Metal Down Under is a 2014 documentary directed by Nick Calpakdjian. The film uses interviews, archival footage and animation to trace the history of heavy metal music in Australia. Calpakdjian partly funded the film through crowd-funding website Pozible. It was released in Australia on 22 August 2014 with distribution by MGM. On 1 September 2014 it debuted on the ARIA Top 40 Music DVDs chart at #4.

Content
Metal Down Under traces the history of heavy metal music in Australia from the early influences of bands such as Buffalo, AC/DC, The Angels and Rose Tattoo to present day acts including Ne Obliviscaris, King Parrot, Karnivool and Psycroptic. The film is divided into three 55-minute episodes featuring interviews, archival footage and animation sequences with the first episode discussing the early development of metal from hard rock influences to the thrash scenes of late 1980s Melbourne and Sydney, in particular Hobbs' Angel of Death and Mortal Sin. There is also some examination of the niche record stores Metal For Melbourne and Utopia, Hot Metal magazine and the influence of public radio on the spread of the genre. Part two looks at the influence of Perth band Allegiance in the development of a national touring circuit, as well as the Metal for the Brain festival and the extreme metal bands Blood Duster, Alchemist and Sadistik Exekution.
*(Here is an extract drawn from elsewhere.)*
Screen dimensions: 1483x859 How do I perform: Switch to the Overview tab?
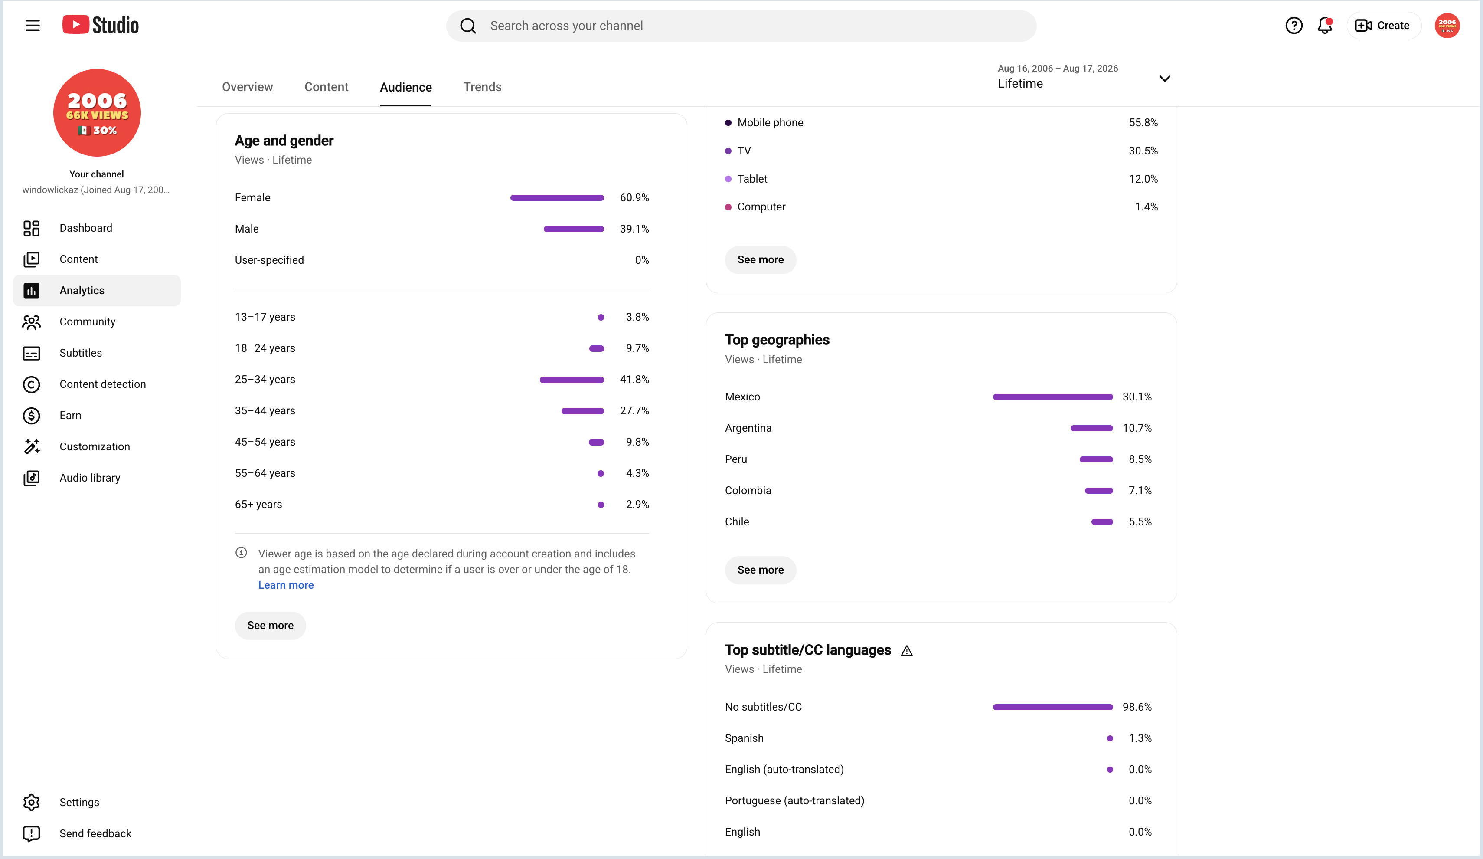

The third part looks primarily at several of the more prominent currently active bands with some discussion of the metalcore scene and the shape of the scene at the present time.

Distribution
Metal Down Under was released on DVD in Australia through MGM Distribution. It was released in the UK and Europe through Plastichead Distribution on 10 November 2014. Its official release date on iTunes is 18 November 2014 worldwide (ex USA).

Reviews

"Nick Calpakdjian has made a funny and engrossing film that finally sheds a light on a part of Australia's popular culture that has been left in the dark for its entire existence, a vital and important document that even people who couldn't care less about heavy metal should see. After spending two years of his life on this, he deserves nothing but respect." Reviewed by Brian Giffin.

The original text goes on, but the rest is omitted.